:: Directions ::
Leaving out every picture, transcribe the lines from the line that contains "Viewport: 323px width, 338px" to the end of the entries below, both ends included.

:: Extracted data ::
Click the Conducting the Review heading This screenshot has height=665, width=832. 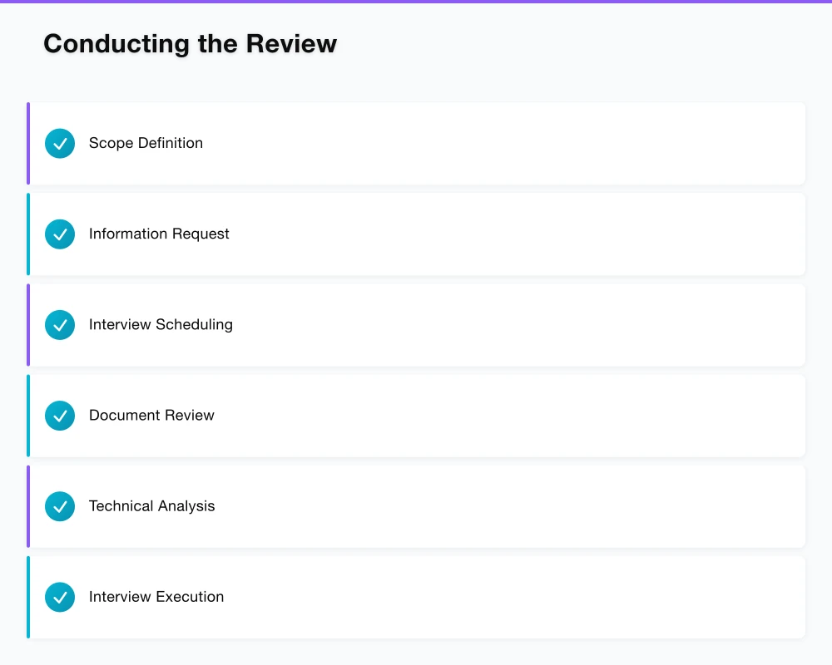190,43
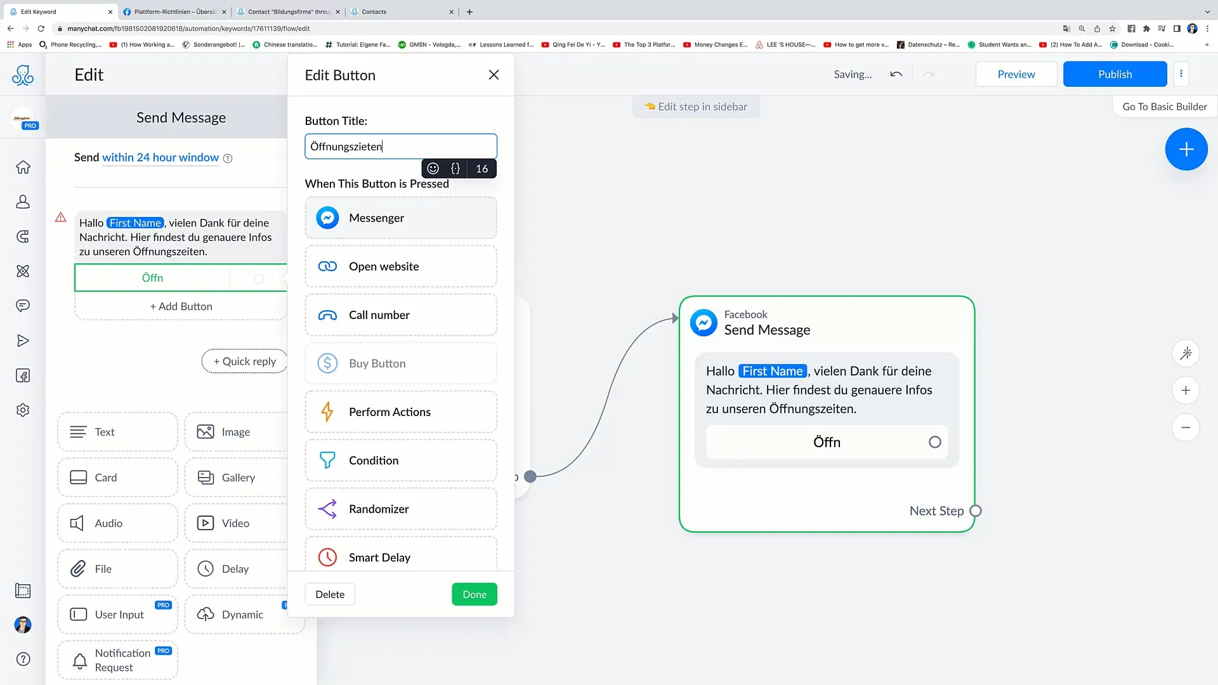Image resolution: width=1218 pixels, height=685 pixels.
Task: Click the Publish button to deploy flow
Action: (x=1115, y=74)
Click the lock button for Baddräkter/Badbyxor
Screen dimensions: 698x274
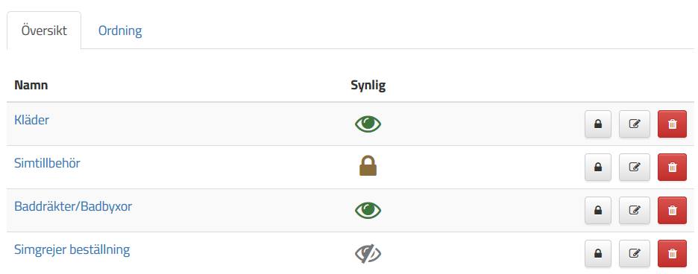[x=598, y=211]
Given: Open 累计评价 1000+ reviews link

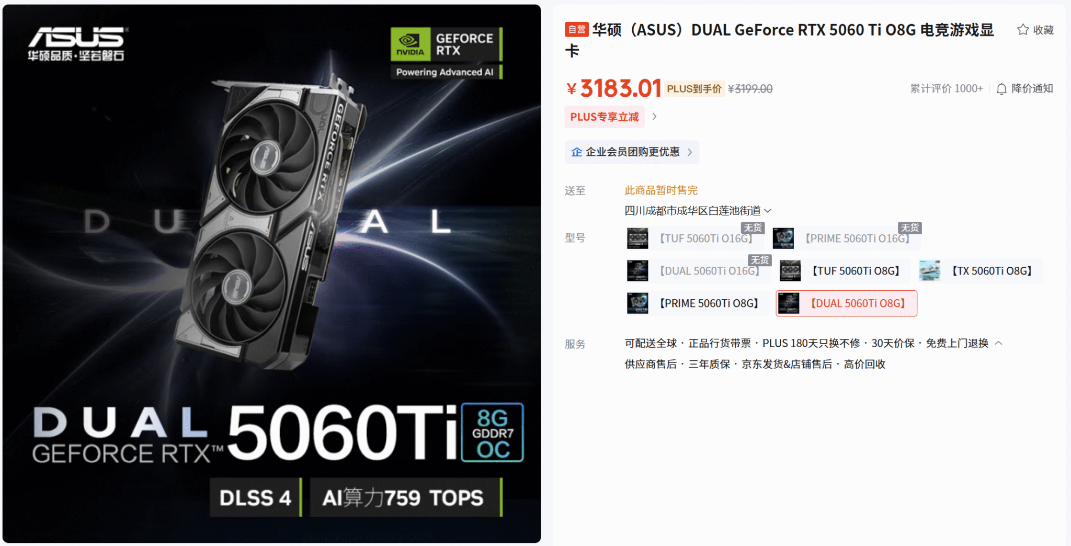Looking at the screenshot, I should (x=947, y=89).
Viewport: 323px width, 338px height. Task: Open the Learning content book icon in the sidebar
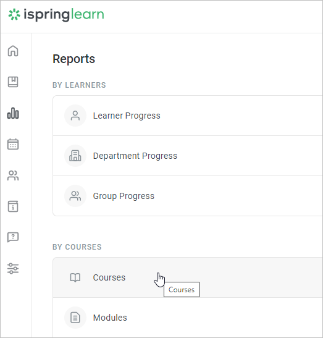click(x=13, y=82)
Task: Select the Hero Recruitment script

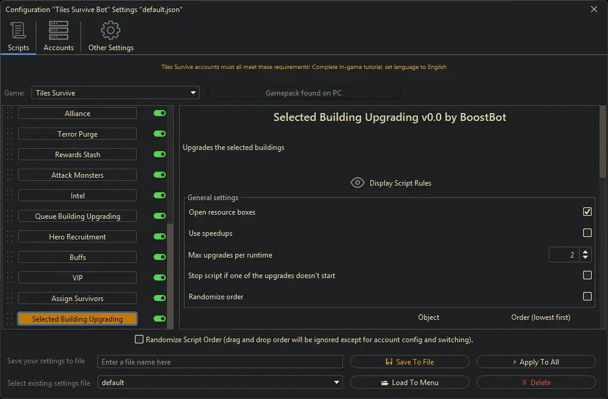Action: tap(77, 237)
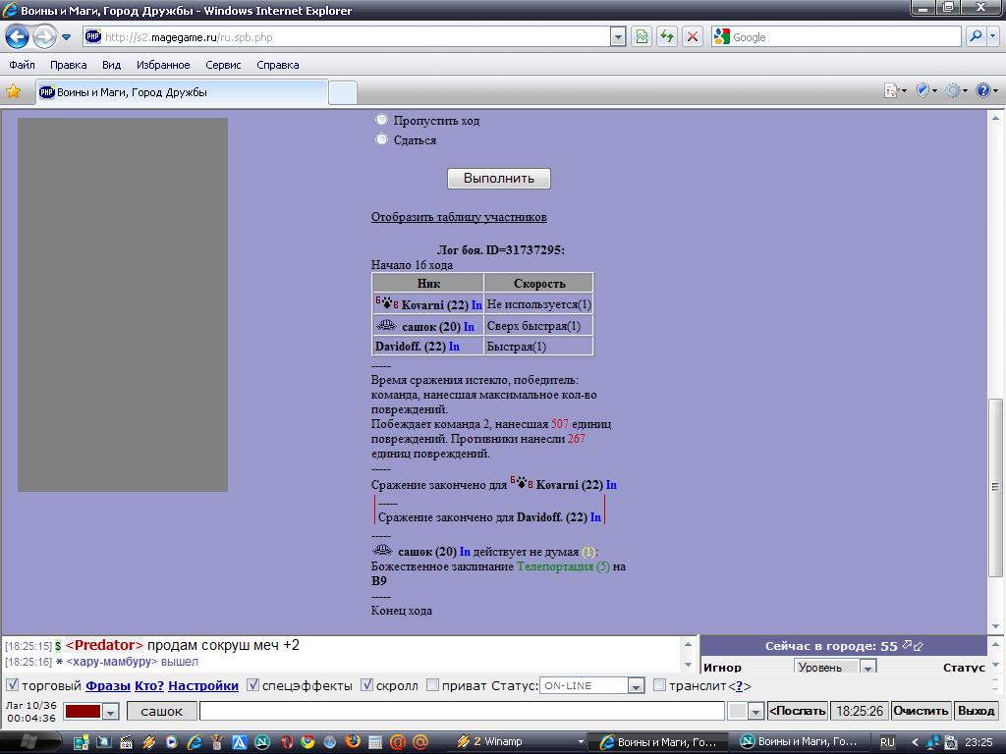The image size is (1006, 754).
Task: Open the 'Избранное' menu
Action: click(163, 65)
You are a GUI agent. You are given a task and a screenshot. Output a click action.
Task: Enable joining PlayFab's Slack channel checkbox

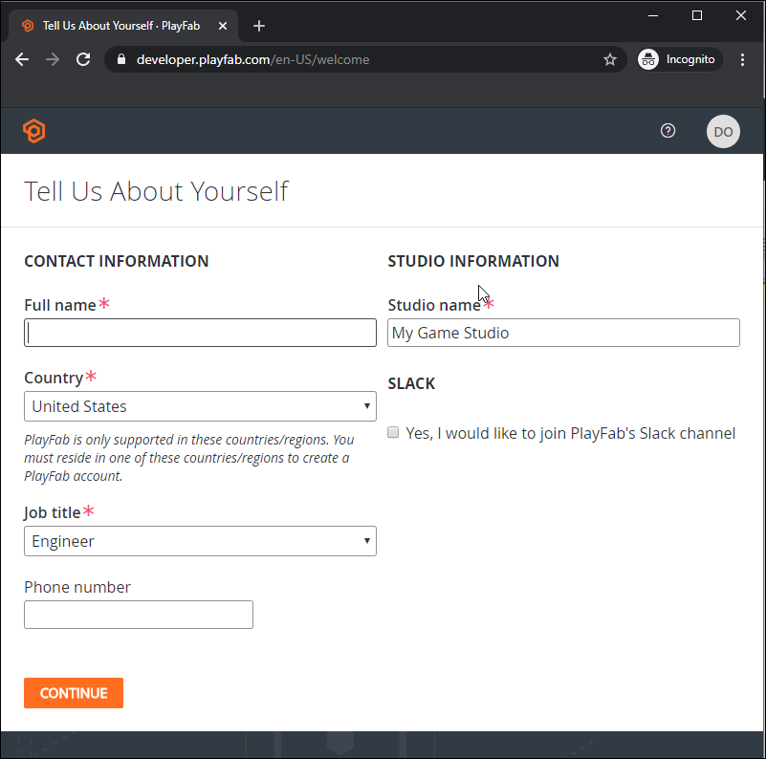[393, 433]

:: Result of this task ::
Viewport: 323px width, 338px height. Task: Open the Learning content book icon in the sidebar
click(x=13, y=82)
Task: Select the Hero Recruitment script

Action: tap(77, 237)
The image size is (1006, 754).
Task: Open the 'Избранное' menu
Action: click(163, 65)
You are a GUI agent. You are given a task and a screenshot. Output a click action.
Task: Enable joining PlayFab's Slack channel checkbox

[393, 433]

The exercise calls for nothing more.